Caregivers a Profile

A Profile of Caregivers

In April 2004, the National Alliance for Caregiving and AARP published the results of their comprehensive random telephone survey about caregiving. Funded by the MetLife Foundation, the study, Caregiving in the U.S., sought to update and expand the body to knowledge about caregivers’ activities, the perceived impact of caregiving on their daily lives, and the unmet needs of the caregiver population. In sum, 6,139 adults were surveyed, and 1,247 caregivers were identified and interviewed. The caregiver sample included an over-sampling of 200 African American, 200 Hispanic, and 200 Asian American caregivers, in an effort to better understand ethnic and racial differences in responses (AARP and National Alliance for Caregiving, 2004).

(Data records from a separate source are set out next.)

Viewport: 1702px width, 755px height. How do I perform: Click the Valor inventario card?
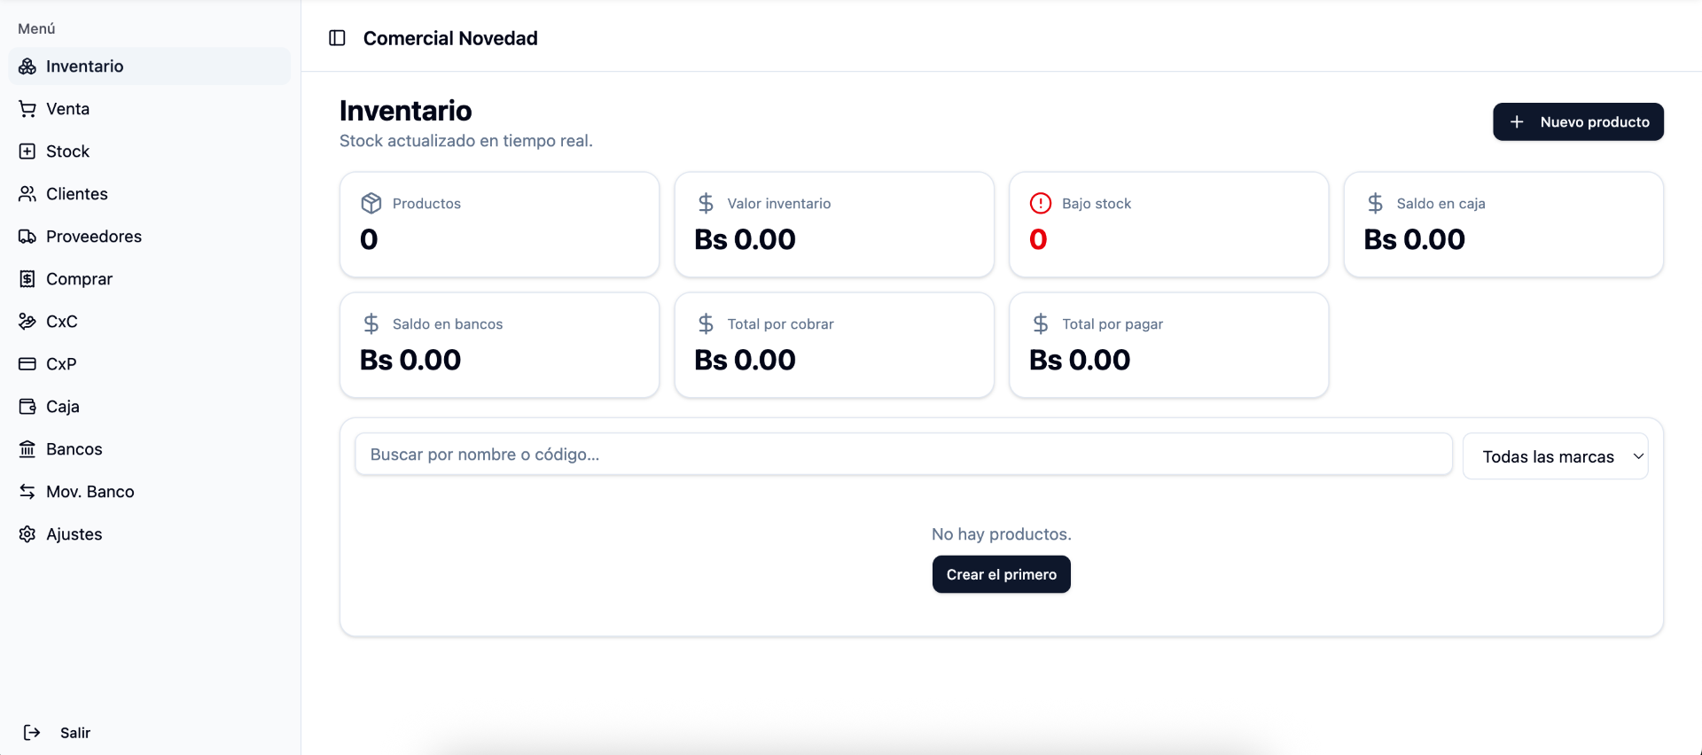tap(834, 224)
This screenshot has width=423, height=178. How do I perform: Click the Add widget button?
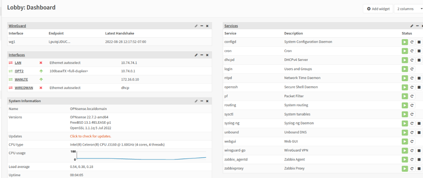pos(378,9)
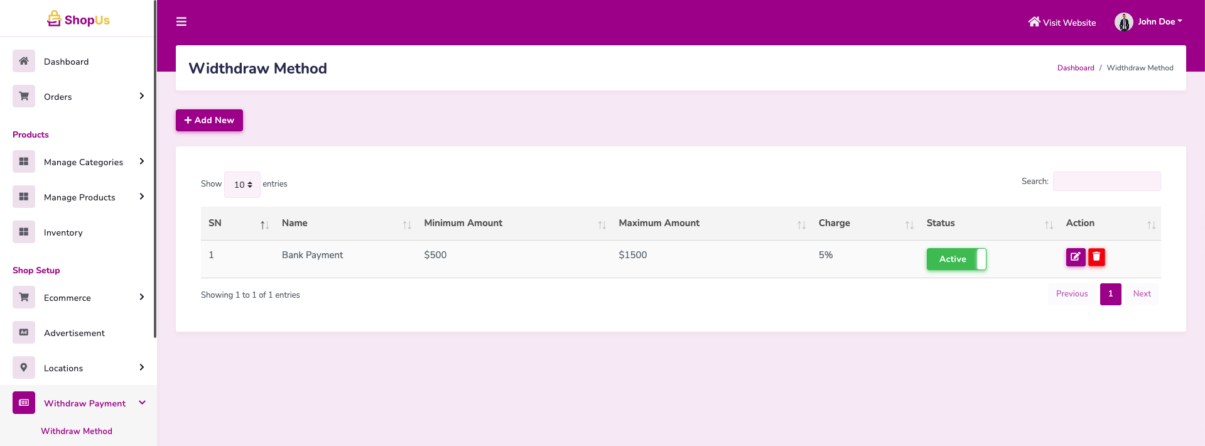
Task: Expand the Orders submenu
Action: (141, 96)
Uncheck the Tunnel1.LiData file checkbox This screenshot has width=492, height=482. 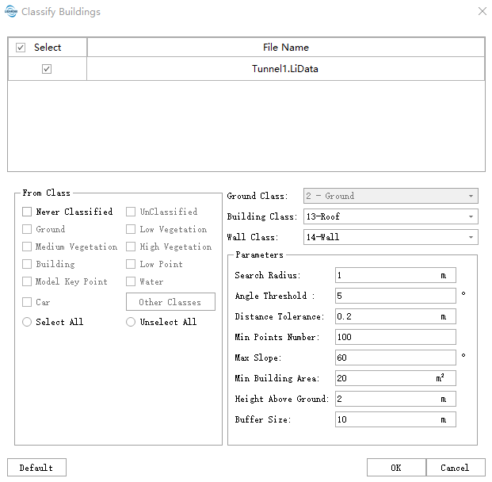[x=47, y=69]
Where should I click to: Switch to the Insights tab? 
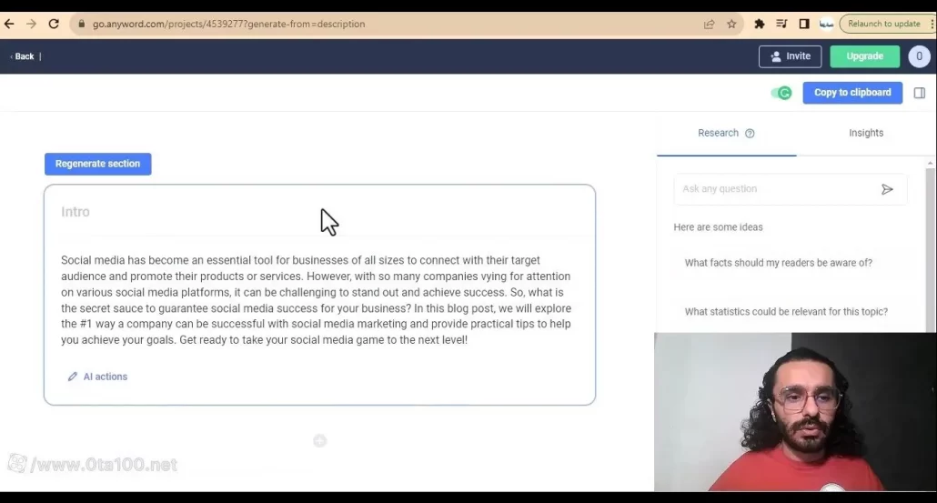pos(866,133)
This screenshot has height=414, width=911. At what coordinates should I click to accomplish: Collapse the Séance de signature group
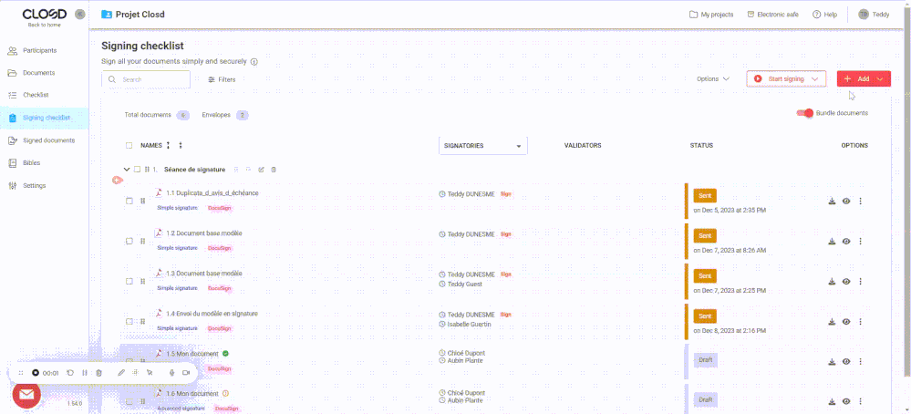tap(127, 170)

The study defined a caregiver as someone who provides unpaid care to another who requires help with activities of daily living (ADLs) or instrumental activities of daily living (IADLs). ADLs include basic physical maneuvers that healthy individuals perform daily without assistance: bathing, dressing, using the toilet, transferring oneself (from the bed to a chair, for example), and feeding, IADLs define another range of tasks considered instrumental to one’s self-sufficiency. They include shopping, cooking meals, performing household tasks, doing laundry, managing money, using the telephone, and taking medications by oneself. ADLs and IADLs are most often used to identify caregivers, to measure the level and type of work that caregivers perform, and to understand care recipients’ needs (so as to determine their eligibility for public programs or services).

Who Provides Care?

  • About 44.4 million Americans (21 percent of the adult population) act as caregivers.
  • An estimated 17 percent, or 18,539,500 households in the United States, contain at least one caregiver who provides care to someone age 50 or older.
  • An estimated 4 percent, or 4,362,200 households, contain a caregiver of someone 18 to 49 years old.
  • Eighty-three percent of caregivers are related to their care recipients; 17 percent came from outside the family.
  • A typical caregiver is female (61 percent), approximately 46 years old, has at least some college experience (66 percent), and spends an average of 20 hours or more per week providing care to someone age 50 or older (79 percent).
  • Male caregivers are more likely to be working full-time (60 percent) than female caregivers (41 percent).
  • Asian caregivers are more often male than female, a higher proportion than any other ethnic background surveyed. (Fifty-four percent of Asian caregivers are men, compared to 41 percent of Hispanics, 38 percent of whites, and 33 percent of African Americans giving care.)
  • The majority of caregivers are married or living with a partner (62 percent), and most have juggled work with caregiving responsibilities at some point during their roles as caregivers.